How FRED killed the Caboose

Good morning Everyone!

Whether or not I paid attention anytime else in my life, I did pay attention in Kindergarten and First Grade.  Really, I did.  And in my first classes, we were taught about trains.

CSX Freight Train

CSX Freight Train

Trains are fascinating to me even though I have never ridden a passenger train anywhere. (I don’t think riding the steam train around Disneyland counts.)  There’s something mesmerizing as you watch the giant cars trundle by, each one filled with something different, bound for who-knows-where, and many of the box cars(at least in the U.S.) decorated with spontaneous and colorful pieces of graffiti.


A Traditional Caboose

In elementary school, I learned that every train had at least one engine, the cars behind it and a caboose.  The caboose was one of my favorite parts of a train – not only does the word itself have a delightful ring to it, it usually had a unique shape and it was like having a period at the end of the sentence as far as a train was concerned.  Traditionally, the caboose was red, but over time many railroads began to paint the caboose to match their corporate colors.  Still, red or no, it remained the caboose, proudly marking the end of the train.
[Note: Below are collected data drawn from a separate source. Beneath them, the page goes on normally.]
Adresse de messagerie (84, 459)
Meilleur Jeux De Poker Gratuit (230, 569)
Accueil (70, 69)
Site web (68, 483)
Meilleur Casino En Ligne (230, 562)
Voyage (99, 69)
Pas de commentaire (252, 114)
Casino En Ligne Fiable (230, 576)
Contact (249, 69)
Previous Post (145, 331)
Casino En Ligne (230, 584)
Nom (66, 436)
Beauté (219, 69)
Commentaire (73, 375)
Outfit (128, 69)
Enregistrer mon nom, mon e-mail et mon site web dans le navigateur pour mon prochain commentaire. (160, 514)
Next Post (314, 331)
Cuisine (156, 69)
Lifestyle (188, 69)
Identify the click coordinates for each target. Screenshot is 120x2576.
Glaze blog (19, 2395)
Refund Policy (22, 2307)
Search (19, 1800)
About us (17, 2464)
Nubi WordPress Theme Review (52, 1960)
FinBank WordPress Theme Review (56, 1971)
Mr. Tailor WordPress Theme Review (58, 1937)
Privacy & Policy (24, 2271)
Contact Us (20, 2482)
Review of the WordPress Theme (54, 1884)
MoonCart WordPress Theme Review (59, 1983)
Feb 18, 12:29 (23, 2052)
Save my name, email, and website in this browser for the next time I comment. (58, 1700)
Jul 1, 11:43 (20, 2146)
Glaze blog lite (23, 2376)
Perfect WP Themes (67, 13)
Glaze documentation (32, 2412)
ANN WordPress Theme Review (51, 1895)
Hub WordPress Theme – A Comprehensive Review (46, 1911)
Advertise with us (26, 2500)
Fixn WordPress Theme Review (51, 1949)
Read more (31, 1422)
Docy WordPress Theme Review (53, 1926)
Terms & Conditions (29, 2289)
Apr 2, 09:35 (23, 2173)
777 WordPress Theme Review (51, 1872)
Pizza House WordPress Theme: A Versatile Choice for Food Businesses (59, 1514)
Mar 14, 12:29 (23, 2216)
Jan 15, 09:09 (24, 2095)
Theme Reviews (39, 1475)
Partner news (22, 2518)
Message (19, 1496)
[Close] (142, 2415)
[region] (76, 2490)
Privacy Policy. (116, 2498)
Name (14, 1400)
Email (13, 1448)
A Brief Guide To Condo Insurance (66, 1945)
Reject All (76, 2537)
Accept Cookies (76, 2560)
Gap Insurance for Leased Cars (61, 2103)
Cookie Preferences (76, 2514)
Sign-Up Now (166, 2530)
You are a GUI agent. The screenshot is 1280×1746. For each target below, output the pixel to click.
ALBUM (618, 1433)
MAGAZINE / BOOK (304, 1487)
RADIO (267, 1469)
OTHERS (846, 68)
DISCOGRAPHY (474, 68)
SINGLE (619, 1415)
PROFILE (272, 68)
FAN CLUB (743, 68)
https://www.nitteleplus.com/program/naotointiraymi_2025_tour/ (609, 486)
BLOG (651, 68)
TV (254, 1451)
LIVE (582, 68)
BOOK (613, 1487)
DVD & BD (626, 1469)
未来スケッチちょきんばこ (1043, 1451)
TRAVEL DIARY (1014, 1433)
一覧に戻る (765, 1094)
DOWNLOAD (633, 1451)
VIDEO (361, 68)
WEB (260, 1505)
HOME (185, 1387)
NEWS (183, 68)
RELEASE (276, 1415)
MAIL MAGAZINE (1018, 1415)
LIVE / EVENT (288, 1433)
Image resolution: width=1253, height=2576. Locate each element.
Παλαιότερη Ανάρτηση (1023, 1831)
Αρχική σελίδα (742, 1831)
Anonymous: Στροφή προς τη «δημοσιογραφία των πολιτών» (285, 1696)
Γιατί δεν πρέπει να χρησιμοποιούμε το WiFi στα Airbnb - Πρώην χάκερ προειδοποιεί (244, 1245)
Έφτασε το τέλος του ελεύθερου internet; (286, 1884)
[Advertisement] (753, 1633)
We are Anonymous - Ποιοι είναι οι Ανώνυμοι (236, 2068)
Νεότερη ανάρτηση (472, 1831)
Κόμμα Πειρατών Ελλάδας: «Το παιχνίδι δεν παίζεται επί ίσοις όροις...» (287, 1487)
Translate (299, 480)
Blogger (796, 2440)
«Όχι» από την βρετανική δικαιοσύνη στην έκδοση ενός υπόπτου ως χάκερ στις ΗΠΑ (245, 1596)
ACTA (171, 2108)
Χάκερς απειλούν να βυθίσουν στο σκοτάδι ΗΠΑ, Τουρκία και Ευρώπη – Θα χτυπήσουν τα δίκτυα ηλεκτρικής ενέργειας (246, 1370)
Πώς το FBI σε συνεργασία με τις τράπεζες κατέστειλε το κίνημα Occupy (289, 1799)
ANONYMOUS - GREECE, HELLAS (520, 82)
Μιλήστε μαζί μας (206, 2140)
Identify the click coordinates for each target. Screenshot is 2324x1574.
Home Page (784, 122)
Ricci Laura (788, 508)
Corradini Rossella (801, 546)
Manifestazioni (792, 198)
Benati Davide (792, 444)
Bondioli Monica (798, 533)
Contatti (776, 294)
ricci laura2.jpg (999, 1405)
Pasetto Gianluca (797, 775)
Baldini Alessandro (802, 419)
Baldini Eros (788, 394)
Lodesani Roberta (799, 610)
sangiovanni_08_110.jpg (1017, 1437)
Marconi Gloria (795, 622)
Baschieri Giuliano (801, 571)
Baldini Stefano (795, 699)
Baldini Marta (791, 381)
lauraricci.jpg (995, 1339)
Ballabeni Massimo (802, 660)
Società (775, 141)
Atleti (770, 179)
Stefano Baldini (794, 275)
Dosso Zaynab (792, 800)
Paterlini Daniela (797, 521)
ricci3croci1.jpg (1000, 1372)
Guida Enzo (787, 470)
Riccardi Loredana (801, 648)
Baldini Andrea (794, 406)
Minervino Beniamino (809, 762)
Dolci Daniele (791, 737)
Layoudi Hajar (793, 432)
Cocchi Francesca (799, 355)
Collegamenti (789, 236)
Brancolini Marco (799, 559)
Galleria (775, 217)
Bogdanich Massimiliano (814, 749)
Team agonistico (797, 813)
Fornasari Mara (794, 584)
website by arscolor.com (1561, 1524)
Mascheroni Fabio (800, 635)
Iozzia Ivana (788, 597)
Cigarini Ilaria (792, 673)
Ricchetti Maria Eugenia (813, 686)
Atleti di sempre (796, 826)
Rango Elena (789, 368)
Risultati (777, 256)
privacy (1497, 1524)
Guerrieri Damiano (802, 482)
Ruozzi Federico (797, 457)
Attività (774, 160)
Burlington Northern, caboose

Burlington Northern Caboose

I can remember when most trains had a caboose.  One day in the 1970’s, some poor engineer in Illinois nearly had a heart attack when a car driven by my grandfather and carrying all three of us girls raced it all the way to a crossing.  By the way the train was wildly blowing its horn, I am sure the engineer thought we were trying to beat it over the tracks, but that was not so – Grandpa, at our request, was just trying to get us enough ahead of the train so that we could watch it go by, and see the caboose at the end.

Caboose interior, 1943

Caboose Interior, 1943, from wikipedia

A strange thing happened though, over time – the caboose gradually disappeared.  Sitting here today, I cannot specifically remember the last time I saw a caboose on a train (unless you count the steam train that travels around Disneyland, which I do not.)

Disneyland, steam train

One of the Steam Trains at Disneyland

I was caught at a train crossing yesterday, and watched the train cars flash by until we reached the end of the train – a coal car – and it seemed so unfinished without the caboose car to bring up the end.  I decided to investigate the mystery of the missing caboose, and after copious research (that translates to one google search and reading the entry on Wikipedia), I have discovered the identity of the person who killed the caboose – FRED.

FRED, train

FRED, the villain!

FRED is a device that reads all of the information that used to be gathered in the caboose and transmits it electronically to the front.  FRED also emits a flashing red light to mark the end of the train.  FRED has about as much personality as a blank wall in an unfinished house, yet it managed to kill of the caboose in the name of progress and profits.

I think someone needs to bring charges against FRED, don’t you?  The ghosts of a thousand thousand cabooses (or is that caboosi ?) demand it!

Abandoned caboose

An Abandoned Caboose in the desert

Have a great weekend everyone!


3 responses to “How FRED killed the Caboose

  1. Great post Nancy. I’m afraid that the FRED’s will take over the world soon 😦

    On a lighter note, we have a railway station at the bottom of our mountain and I like to see the trains pass.

  2. I’m a bit late to the party here. The word caboose is believed to have derived from the Spanish word “cabesa” meaning head. The conductor was the head in charge of the train, so it kind of makes sense.The plural of caboose is reckoned to be cabeese.